- **TASK DIRECTIONS**
The records below must be output exactly, without pictures.

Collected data
------

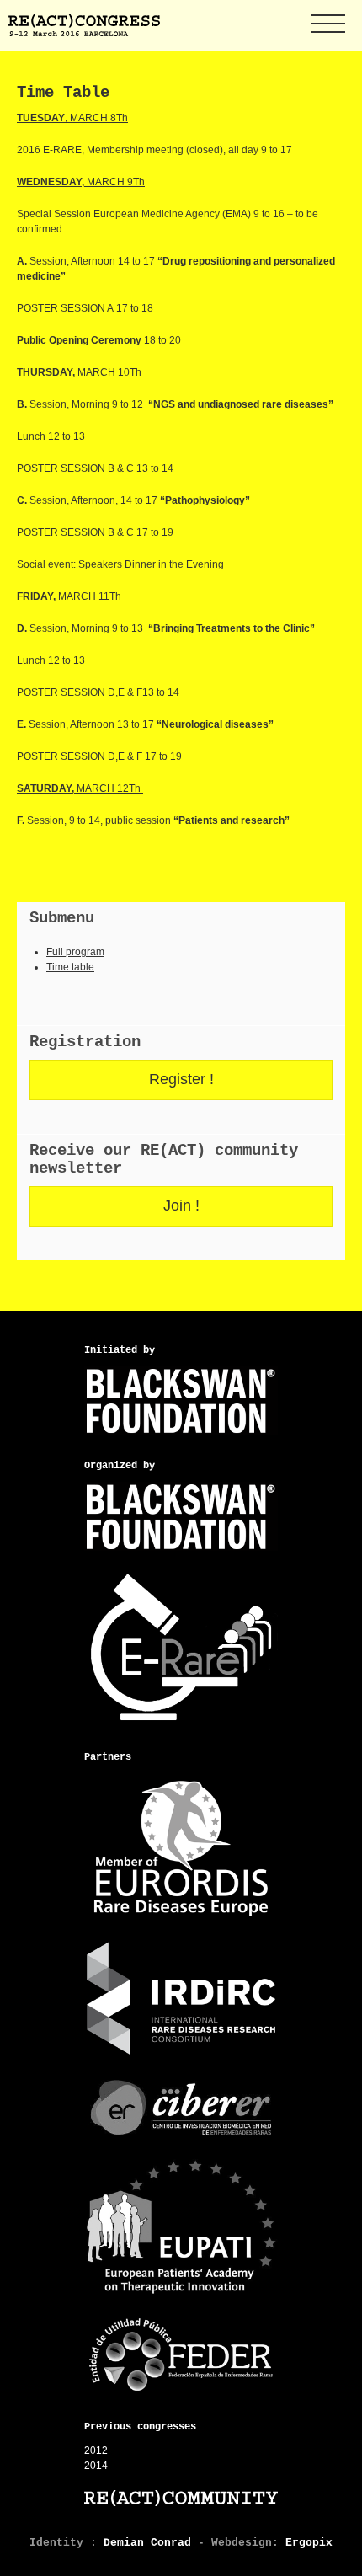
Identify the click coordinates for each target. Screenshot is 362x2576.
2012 (96, 2450)
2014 (96, 2466)
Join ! (181, 1205)
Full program (75, 952)
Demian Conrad (147, 2542)
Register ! (181, 1079)
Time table (70, 967)
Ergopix (309, 2542)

------

- **OUTPUT**
Identify the click coordinates for each target. Screenshot is 362x2576.
2012 (96, 2450)
2014 (96, 2466)
Join ! (181, 1205)
Full program (75, 952)
Demian Conrad (147, 2542)
Register ! (181, 1079)
Time table (70, 967)
Ergopix (309, 2542)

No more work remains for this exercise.